Brushing aside mounting evidence that Yellowstone’s grizzly bears face increased threats from genetic isolation, loss of key foods and increased human conflicts and mortalities, federal and state officials are recommending removal of Endangered Species Act protections for the bears as early as next year.
At the Yellowstone Ecosystem Subcommittee meetings in Bozeman last week, the U.S. Fish and Wildlife Service’s (USFWS) grizzly bear recovery coordinator Chris Servheen fell short of setting a timeline for removing federal protections for Yellowstone’s threatened grizzly bears. But citing unpublished studies and unreleased data, Servheen and federal scientists said the grizzly population is robust and healthy. The states argued they are ready to take over management of the bears, which, like wolves, would be aggressively hunted under state plans. The agencies’ recommendation to delist grizzly bears was conditioned upon release of a final scientific report, due at the end of November.
“This highly political, fast-tracked plan to drop federal protections for grizzly bears plays Russian roulette with a population that is still imperiled and facing significant new threats,” said Louisa Willcox, a grizzly bear conservation advocate with the Center for Biological Diversity.
“With the loss of important foods, the world of the Yellowstone grizzly is unraveling,” Willcox continued. “Now is not the time to turn over the keys to management to states that are known to be hostile to large carnivores and plan to renew a grizzly bear hunt.”
Removal of protections for bears is being justified by purported increases in the bear population that are based on models showing the population number is now 741 bears, up from previous estimates, announced earlier this year, of roughly 600 bears. But the USFWS and federal scientists have repeatedly refused to release the data that supposedly shows there are more bears.
“There’s no way to know if these are paper bears or real bears, because the government has refused to release the taxpayer-funded data and analyses upon which its findings were based,” said Willcox.
A study published earlier this year by leading scientists questions the accuracy of the USFWS’s optimistic bear trends.
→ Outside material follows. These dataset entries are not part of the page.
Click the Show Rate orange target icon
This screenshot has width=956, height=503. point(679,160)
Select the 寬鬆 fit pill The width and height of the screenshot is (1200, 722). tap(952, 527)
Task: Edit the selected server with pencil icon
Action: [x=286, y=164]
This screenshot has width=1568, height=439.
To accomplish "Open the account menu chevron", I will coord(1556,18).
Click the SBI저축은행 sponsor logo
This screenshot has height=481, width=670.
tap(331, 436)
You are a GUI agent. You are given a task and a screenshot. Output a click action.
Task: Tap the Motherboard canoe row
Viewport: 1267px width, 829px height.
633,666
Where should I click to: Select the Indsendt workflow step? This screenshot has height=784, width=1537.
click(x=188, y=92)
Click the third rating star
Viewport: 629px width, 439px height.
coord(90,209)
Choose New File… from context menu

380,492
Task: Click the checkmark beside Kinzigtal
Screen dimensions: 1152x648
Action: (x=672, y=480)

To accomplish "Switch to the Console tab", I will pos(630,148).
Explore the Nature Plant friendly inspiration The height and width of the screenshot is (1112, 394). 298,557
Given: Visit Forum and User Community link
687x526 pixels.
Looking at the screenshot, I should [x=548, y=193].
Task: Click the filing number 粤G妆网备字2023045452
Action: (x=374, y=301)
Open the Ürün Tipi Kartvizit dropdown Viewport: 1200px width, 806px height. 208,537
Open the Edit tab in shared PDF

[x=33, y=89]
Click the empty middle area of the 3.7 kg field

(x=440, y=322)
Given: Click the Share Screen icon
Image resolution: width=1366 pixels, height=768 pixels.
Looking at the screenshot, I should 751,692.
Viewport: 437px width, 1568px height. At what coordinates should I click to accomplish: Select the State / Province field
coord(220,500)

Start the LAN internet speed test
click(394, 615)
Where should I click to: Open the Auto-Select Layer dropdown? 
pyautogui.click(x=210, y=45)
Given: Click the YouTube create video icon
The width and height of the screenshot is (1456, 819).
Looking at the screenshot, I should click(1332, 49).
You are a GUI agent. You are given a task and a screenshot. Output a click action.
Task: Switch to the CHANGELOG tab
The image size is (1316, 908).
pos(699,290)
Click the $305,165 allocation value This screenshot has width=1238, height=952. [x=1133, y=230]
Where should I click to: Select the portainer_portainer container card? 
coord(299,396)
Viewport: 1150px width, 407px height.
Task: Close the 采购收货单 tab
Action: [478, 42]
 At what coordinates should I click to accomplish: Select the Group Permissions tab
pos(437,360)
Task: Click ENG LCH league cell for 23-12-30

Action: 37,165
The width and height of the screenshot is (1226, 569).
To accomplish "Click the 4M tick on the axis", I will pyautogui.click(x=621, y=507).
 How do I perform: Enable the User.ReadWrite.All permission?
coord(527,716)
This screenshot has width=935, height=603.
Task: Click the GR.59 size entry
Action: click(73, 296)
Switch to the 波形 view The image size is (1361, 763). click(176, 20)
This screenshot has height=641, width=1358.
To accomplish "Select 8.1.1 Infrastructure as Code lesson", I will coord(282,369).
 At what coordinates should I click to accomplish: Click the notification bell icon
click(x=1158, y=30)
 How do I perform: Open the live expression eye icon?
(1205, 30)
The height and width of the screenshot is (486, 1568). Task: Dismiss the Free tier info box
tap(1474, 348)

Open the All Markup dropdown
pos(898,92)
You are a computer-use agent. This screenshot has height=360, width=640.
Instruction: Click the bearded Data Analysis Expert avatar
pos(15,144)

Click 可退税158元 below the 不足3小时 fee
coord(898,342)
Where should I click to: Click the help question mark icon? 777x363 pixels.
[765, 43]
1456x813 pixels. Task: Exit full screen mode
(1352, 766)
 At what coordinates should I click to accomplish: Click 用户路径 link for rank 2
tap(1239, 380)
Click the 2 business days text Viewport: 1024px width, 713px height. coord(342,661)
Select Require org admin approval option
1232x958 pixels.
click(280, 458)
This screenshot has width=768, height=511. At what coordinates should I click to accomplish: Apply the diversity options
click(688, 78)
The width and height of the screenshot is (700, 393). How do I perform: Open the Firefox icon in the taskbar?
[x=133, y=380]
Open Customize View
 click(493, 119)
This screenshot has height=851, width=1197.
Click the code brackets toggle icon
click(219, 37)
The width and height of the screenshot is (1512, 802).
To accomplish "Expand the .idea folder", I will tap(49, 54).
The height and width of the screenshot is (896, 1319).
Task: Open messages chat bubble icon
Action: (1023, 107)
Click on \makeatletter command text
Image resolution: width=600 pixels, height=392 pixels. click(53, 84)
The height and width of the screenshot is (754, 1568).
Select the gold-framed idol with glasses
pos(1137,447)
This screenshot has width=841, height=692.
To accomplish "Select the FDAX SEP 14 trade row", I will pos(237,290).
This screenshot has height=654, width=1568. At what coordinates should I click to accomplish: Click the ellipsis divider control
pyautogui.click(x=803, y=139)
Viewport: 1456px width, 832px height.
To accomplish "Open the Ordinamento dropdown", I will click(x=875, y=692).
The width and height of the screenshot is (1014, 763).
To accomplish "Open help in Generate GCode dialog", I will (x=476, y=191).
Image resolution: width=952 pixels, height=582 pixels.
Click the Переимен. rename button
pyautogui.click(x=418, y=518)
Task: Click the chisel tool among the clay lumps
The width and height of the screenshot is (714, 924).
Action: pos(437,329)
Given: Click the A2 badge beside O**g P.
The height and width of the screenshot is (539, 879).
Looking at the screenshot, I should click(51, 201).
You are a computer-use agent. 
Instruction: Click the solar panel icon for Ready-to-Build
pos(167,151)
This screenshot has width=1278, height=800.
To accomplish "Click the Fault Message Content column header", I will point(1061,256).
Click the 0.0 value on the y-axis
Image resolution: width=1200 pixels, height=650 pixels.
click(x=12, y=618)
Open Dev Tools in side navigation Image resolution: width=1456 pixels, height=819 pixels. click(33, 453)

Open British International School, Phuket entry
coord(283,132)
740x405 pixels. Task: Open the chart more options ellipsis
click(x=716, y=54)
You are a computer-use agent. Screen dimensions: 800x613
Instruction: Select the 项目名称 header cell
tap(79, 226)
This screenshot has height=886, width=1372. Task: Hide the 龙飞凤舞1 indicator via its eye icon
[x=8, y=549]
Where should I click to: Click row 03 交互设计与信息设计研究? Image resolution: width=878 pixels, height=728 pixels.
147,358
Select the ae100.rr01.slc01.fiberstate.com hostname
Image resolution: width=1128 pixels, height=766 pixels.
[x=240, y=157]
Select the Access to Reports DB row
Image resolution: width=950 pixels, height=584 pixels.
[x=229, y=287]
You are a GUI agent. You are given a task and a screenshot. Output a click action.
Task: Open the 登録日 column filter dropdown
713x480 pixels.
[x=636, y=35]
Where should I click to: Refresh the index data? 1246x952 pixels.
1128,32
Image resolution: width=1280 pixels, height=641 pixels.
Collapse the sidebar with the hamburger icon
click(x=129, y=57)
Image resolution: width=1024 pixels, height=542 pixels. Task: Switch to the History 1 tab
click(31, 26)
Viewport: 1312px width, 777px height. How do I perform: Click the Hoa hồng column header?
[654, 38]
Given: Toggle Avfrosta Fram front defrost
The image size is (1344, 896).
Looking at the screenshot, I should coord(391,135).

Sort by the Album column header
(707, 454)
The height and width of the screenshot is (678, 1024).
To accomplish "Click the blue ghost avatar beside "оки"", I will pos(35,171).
The study offers evidence that the agency’s estimates of the population size and trend are likely inflated due to data-collection biases and inaccuracies, including the incorrect assumption that female grizzlies reproduce at maximum rate until the age of 25 to 30.
Another new study, which was produced in coordination with the USFWS and the interagency grizzly bear study team, suggests the grizzly population may even be declining by an average of four percent a year since 2008. The decline parallels the loss of whitebark pine, a key food, and a concurrent spike in bear mortalities.
Ever since a federal court struck down the USFWS’s 2007 attempt to remove grizzly bears’ federal protection, the agency has made no secret of its ongoing plans to delist the bears. In its ruling against the service two years ago, the court cited the agency’s inadequate recognition that dramatic reductions in the white bark pines central to the bears’ diets would likely drive the grizzlies to forage more in lowland areas, increasing confrontations with people and bear deaths.
“The government is cherry-picking the data to get the result it needs to justify delisting,” said Willcox. “In reality, top grizzly researchers say the bear population has likely been in free-fall for five years now.”
“The hard-fought gains to restore grizzly bears over the past 38 years will be quickly reversed if current declining trends continue—and delisting would push Yellowstone’s magnificent grizzlies back to the brink of extinction,” Wilcox continued.
The USFWS argues that the collapse of whitebark pine and cutthroat trout, formerly key bear foods, does not matter as the grizzly bear is known to eat more than 200 other foods as well, such as earthworms, mushrooms and biscuitroot. That assertion assumes these foods can adequately substitute for high-calorie foods like pine seeds and trout—foods that the government has long maintained were key drivers of the health of the Yellowstone population. The agency also argues that the genetic isolation of bears does not matter because bears will be trucked in to improve the health of the population.
“Claiming other foods can just substitute for pine nuts and trout is like saying a bowl of lettuce packs the same punch as a four-course salmon dinner,” concluded Willcox. “There’s still a chance to reconnect Yellowstone to other grizzly bear populations and bring back grizzly bears in the lower 48, but not if Yellowstone’s population is prematurely delisted and subsequently crashes.”